Unclaimed Property As State Revenue: A Warning from North Carolina
We’ve spent more than a few posts here talking about the states’ use of unclaimed property as general revenue until such time as it is claimed by its rightful owner. More recently, we’ve seen Connecticut erase its deficits through increased unclaimed property collection, and Michigan change its unclaimed property laws in an attempt to balance the state budget. Of course, as any state administrator of unclaimed property will tell you (with varying degrees of honesty) unclaimed property does not belong to the state, it is simply held in trust for the rightful owner. That fact – that the property is subject to reclaim at any time – is one of the biggest drawbacks of the states’ increasing reliance on unclaimed property as state revenue.
A recent story from North Carolina underscores the problems that occur when the unclaimed property well starts to run dry. Pursuant to North Carolina law, the monies derived from investment of escheated property is used for need-based education grants for North Carolina students.
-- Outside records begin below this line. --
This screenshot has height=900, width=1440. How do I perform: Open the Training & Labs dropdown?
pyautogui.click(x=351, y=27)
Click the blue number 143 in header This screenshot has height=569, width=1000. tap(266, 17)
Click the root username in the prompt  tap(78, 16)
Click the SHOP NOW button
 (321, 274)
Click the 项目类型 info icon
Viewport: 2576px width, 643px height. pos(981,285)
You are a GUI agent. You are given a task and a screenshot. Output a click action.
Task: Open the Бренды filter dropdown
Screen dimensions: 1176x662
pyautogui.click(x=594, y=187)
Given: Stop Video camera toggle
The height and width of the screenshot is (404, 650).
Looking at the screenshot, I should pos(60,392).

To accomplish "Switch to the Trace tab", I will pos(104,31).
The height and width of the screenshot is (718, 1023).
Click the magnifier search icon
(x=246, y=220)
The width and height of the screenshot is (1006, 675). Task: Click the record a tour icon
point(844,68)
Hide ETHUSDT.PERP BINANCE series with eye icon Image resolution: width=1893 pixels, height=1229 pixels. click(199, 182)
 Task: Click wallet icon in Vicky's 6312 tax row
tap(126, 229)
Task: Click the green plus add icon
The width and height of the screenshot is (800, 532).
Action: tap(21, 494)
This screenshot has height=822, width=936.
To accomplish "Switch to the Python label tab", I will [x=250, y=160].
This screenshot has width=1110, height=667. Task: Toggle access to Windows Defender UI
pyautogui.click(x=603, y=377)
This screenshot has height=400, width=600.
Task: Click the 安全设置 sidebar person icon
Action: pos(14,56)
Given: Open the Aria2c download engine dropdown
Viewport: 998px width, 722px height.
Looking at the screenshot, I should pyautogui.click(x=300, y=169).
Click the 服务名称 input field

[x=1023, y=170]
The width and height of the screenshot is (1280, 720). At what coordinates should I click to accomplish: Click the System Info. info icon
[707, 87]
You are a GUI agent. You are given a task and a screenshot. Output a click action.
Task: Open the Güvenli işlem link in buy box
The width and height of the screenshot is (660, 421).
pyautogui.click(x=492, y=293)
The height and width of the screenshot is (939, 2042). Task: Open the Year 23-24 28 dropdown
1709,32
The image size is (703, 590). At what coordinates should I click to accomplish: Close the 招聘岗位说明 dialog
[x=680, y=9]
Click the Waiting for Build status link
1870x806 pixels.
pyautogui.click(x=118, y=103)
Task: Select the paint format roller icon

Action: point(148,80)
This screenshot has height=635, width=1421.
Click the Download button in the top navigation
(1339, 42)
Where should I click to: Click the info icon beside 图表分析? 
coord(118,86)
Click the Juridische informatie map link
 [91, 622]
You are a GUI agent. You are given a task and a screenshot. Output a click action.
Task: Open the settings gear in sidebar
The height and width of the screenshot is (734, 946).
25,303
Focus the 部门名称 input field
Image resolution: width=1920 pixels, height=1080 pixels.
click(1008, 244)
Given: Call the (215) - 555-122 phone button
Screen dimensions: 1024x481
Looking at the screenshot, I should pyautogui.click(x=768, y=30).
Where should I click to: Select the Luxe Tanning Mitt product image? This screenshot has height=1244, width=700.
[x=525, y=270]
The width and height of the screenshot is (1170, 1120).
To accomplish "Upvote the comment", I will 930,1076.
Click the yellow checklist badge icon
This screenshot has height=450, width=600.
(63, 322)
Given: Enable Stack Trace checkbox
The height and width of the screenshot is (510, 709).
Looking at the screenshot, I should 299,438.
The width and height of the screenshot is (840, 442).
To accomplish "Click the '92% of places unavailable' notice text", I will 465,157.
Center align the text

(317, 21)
This use of funds has a long pedigree, dating back to a 1789 constitutional provision providing for the transfer of escheated lands to the University of North Carolina. Now, however, according to a recent article from The Charlotte Observer, however, an increase the need for such grants is emptying the escheats fund. If more money is not found (through cost cutting or an increase in escheat-related revenue) cuts to the grant program could be forthcoming.
As states increasingly rely upon unclaimed property (as well as other non-certain sources of revenue) as part of the state budget, such cuts and shortfalls will continue to happen.